Parents of 18-month-old Sheenece Jackson, who needs an urgent liver transplant, will be heading to the Ministry of Health today to seek an audience with Minister Terrence Deyalsingh.

“We are racing against time right now. Everyday her condition is deteriorating,” lamented mother Lystra Jackson.

Jackson and her husband Sheldon will be taking with them all Sheenece’s documents, including the letter from Dr Carlos Luque of the ETHE Foundation in Argentina stating that he is willing to accept the ABO incompatible donor, to present to the minister.

An ABO incompatible donor does not match the same blood type as the patient. Sheenece was diagnosed with cirrhosis of the liver at birth.

“We are going ask the minister to intervene and have the ETHE Foundation reinstated as a medical institution used by the Children’s Life Fund Authority (CLFA),” said Jackson.

She said in November 2017 they dropped in Sheenece’s medical documents, minus the donor documents which was dropped off this year July and had been in constant contact with the authority which was aware that they were liaising with Luque.

However, the parents were informed in August that the authority had suspended its business with the foundation.
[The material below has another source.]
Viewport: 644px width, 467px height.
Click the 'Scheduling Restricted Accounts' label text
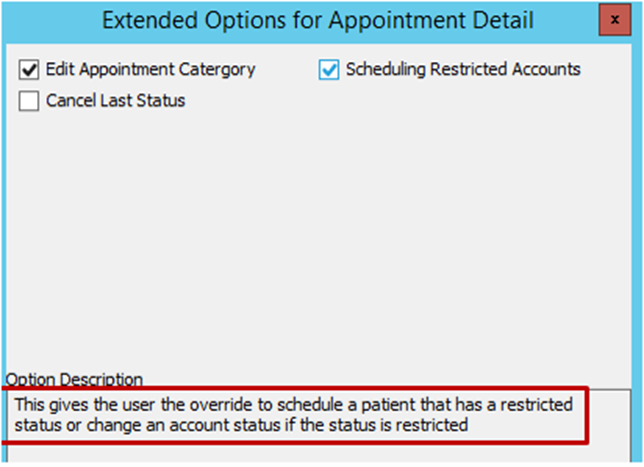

In an email response, CEO of the authority Selma Valentine-Ramdin said given the Jacksons difficulties in finding a donor, the clinic had opted to go with an ABO incompatible donor just prior to the July application.

She explained, “Given that a donor was identified, an application was made to the CLFA in July 2018. Assessment of centres then begins for the best care plan to be established, based on the medical reports and tests submitted. It should be noted here that the process and advice given to the clinic is independent of the process that takes place at the CLFA, one of the reasons is mitigation of bias.”

Valentine-Ramdin noted that it is challenging to find transplant centres that are under the CLFA $1million funding ceiling as the price in many centres in North America and England start at TT$2 million.

In Sheenece’s case, she said, centres now have to be examined based on their experience with ABO incompatibility donor “as post transplant management in this scenario is specific and absolutely critical.”

With regards to the Foundation ETHE, she said, “As far as we are aware, the hospital that Fundacion (foundation) ETHE takes our children to, does not have any experience with liver transplants having ABO incompatible donor. Thus, as indicated before, we are trying to find a centre which has experienced good outcomes to assist in managing these risks.”

She said all the cases sent to that institution thus far were with compatible donors. On whether CLFA is no longer doing business with the foundation, she said, “There are some concerns that we have raised with them, and are currently awaiting a response from that institution.”